La decepción se le notaba por encima de la ropa.

—¿Tiene agua? —fue lo primero que preguntó el músico.

Brodel lo dejó pasar y le indicó el pasillo largo que iba al patio en donde chispeaba la alberca bajo el sol. El músico se sacó la mochila con las cosas y se lanzó al agua completamente vestido. Estuvo en esas poco más de una hora hasta que el viento duro le hizo sentir frío y vio a Brodel delante de él extendiéndole una toalla. La tomó y subió al segundo piso por unas escaleras espléndidas, cuyos pasamanos esculpidos en madera eran de una belleza adorable. Brodel le indicó la única habitación en la cual todos los muebles indispensables estaban ensamblados, y lo dejó solo.
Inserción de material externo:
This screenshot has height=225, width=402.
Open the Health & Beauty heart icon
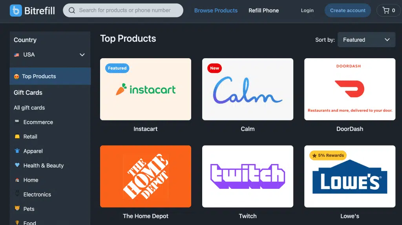17,165
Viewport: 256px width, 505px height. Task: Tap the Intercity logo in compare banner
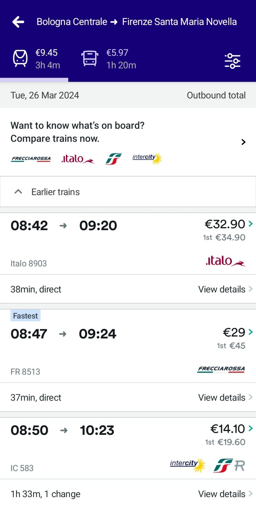147,158
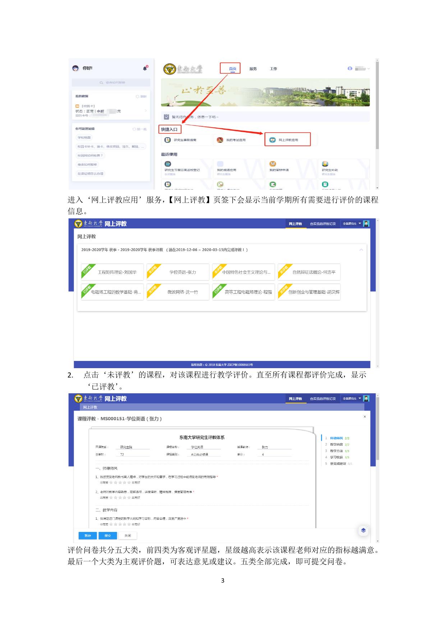Open 全体研究生 dropdown in evaluation list page
This screenshot has width=446, height=630.
(351, 224)
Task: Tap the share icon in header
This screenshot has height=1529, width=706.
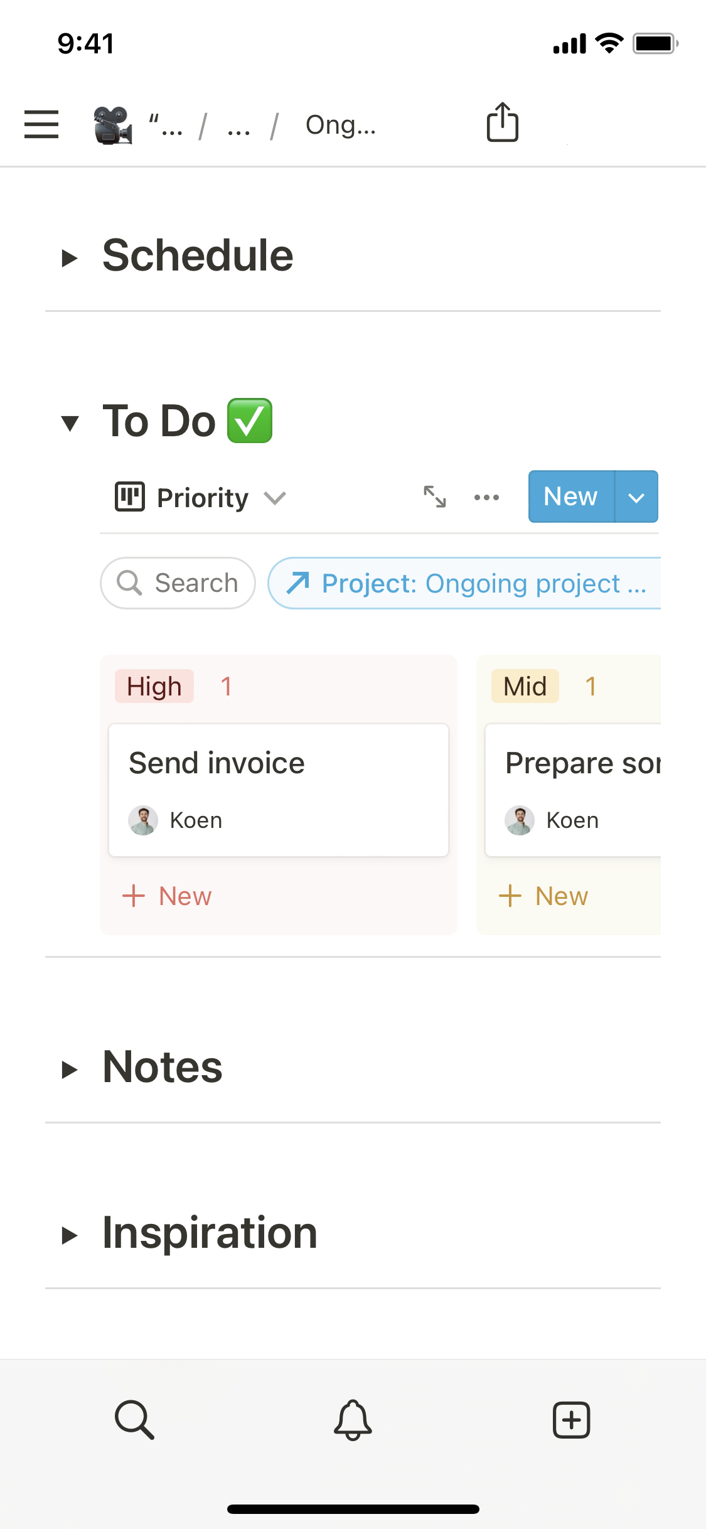Action: click(x=502, y=122)
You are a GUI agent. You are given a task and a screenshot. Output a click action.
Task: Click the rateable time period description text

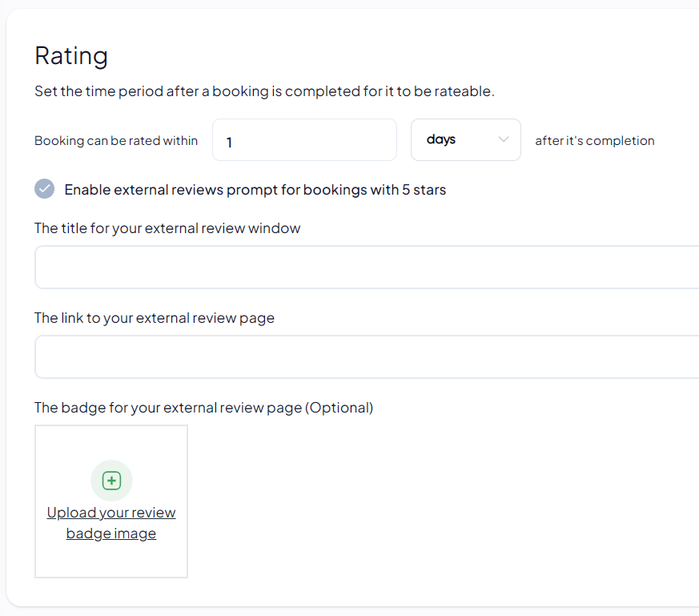pyautogui.click(x=265, y=91)
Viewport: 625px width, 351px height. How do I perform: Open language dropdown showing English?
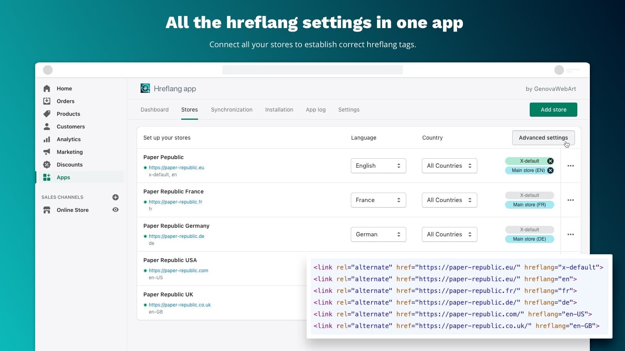pyautogui.click(x=378, y=166)
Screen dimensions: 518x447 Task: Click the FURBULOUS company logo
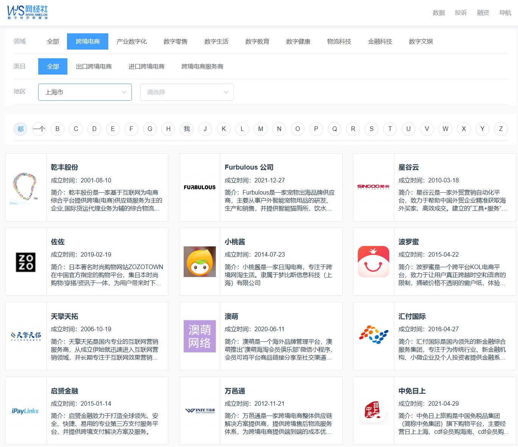point(200,187)
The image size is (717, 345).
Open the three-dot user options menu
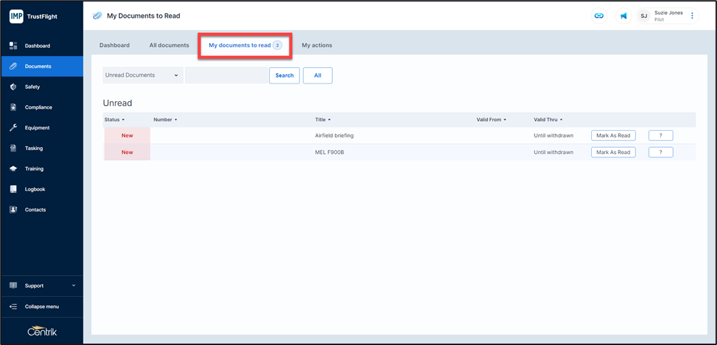click(692, 16)
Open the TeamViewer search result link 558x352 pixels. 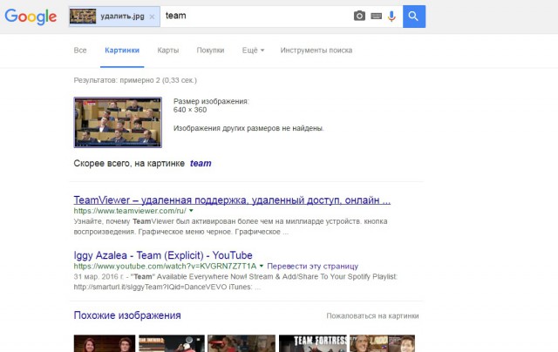point(232,199)
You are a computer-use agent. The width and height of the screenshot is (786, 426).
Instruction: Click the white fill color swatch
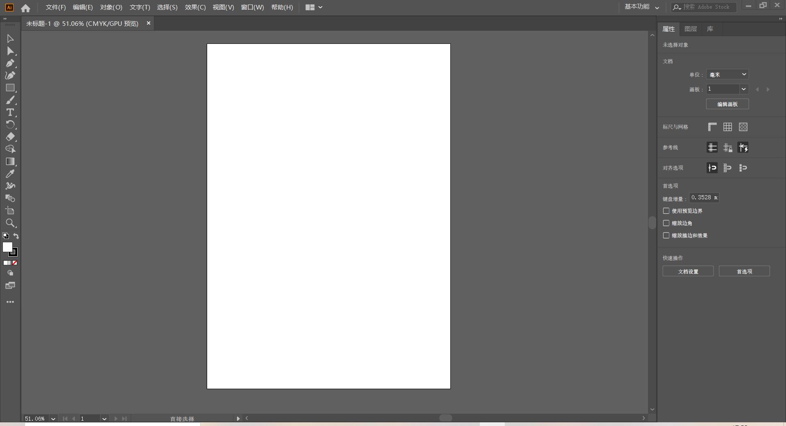click(x=7, y=247)
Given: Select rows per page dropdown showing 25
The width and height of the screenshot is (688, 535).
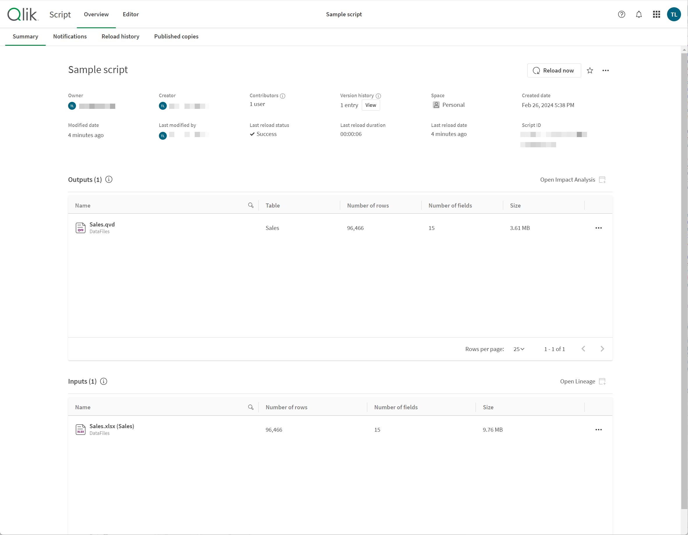Looking at the screenshot, I should point(518,348).
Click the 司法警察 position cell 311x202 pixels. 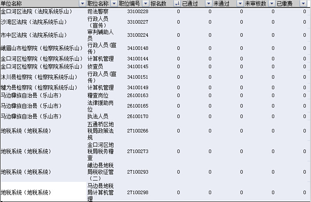click(101, 11)
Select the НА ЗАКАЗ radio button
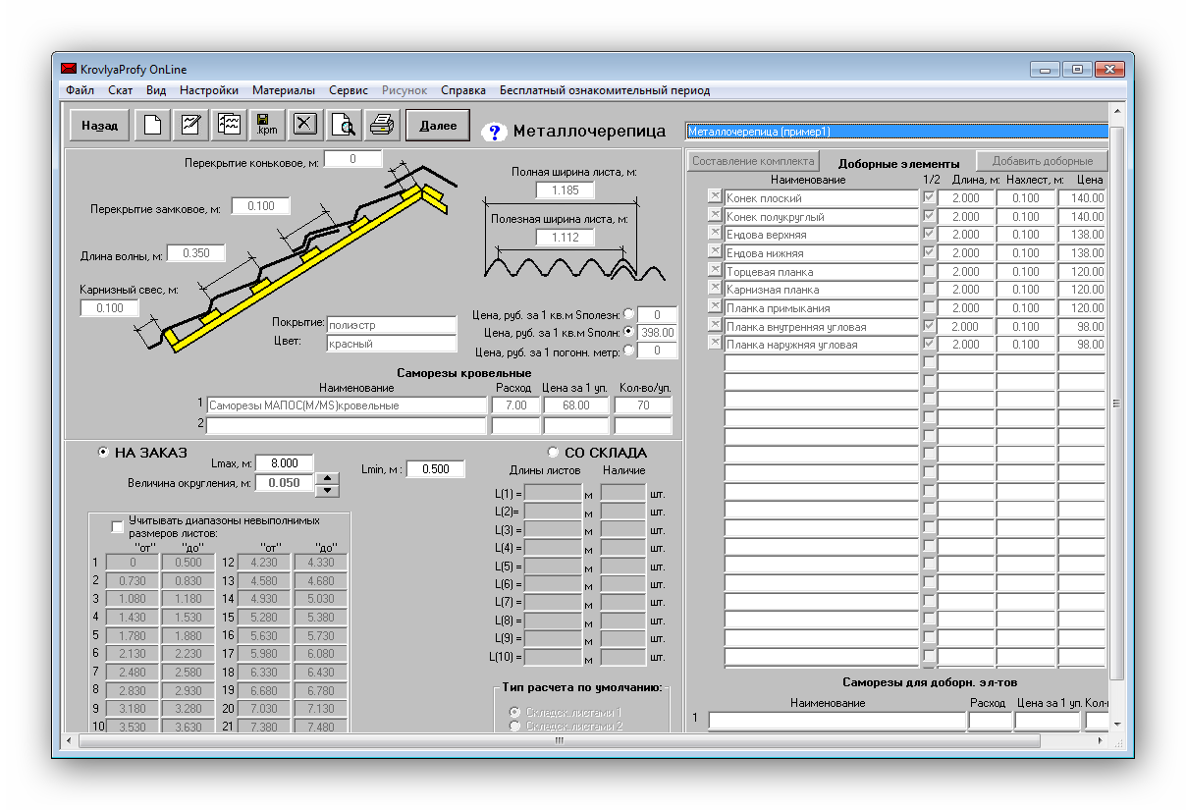Image resolution: width=1186 pixels, height=810 pixels. 103,453
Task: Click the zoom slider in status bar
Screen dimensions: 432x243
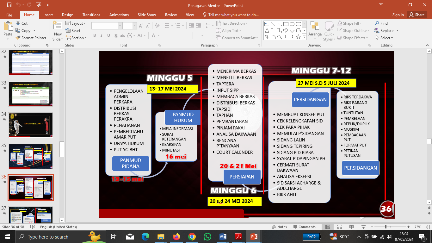Action: click(x=386, y=227)
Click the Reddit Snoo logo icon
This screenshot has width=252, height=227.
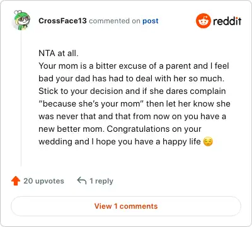pyautogui.click(x=203, y=21)
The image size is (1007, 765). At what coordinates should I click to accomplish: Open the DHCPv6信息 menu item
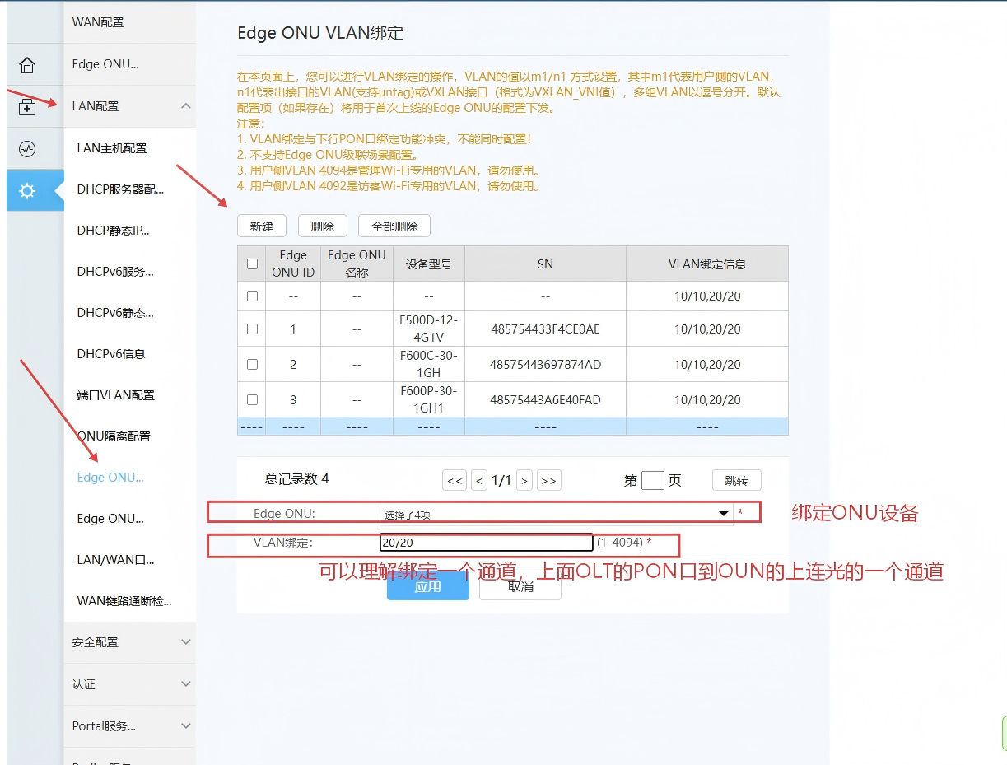pyautogui.click(x=111, y=354)

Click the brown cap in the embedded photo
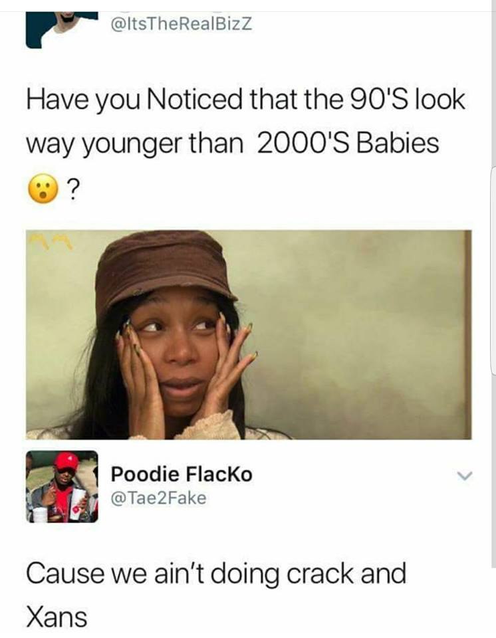point(165,268)
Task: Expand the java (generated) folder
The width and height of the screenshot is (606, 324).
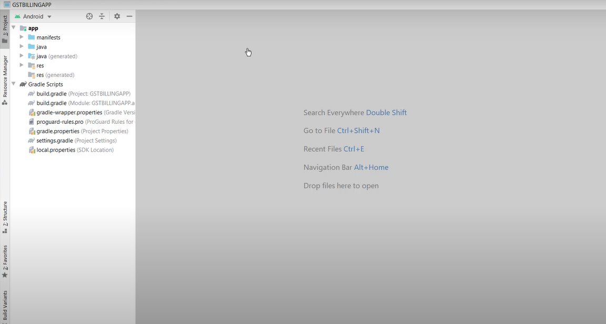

Era un cuarto limpio y aireado, vacío de no ser por la cama, el escritorio con su silla y el pequeño armario. El músico no pudo evitar sentirse maravillado ante la belleza de aquella mueblería breve, y se prometió que averiguaría con Brodel por el nombre y la dirección del carpintero para mandarle a hacer alguna cosa de recuerdo. Pero estaba tan cansado que, no bien acabó de decirse aquello, se acomodó en el colchón duro y se quedó dormido enseguida.

Soñó que tocaba una melodía maravillosa que prácticamente podía palparse en el aire de tan bella. En el sueño tocaba la misma melodía en el piano sin cesar, una y otra vez, hasta que los dedos le sangraban sin dolor y las cosas empezaban a flotar por los aires saturados de música.

A la mañana siguiente, en el mundo real del desierto, y aún entre las sábanas revueltas, por más que lo intentó no pudo recordar las notas fantásticas del sueño, y tuvo que conformarse con el silbido del viento entrampado en las cortinas luminosas de la habitación.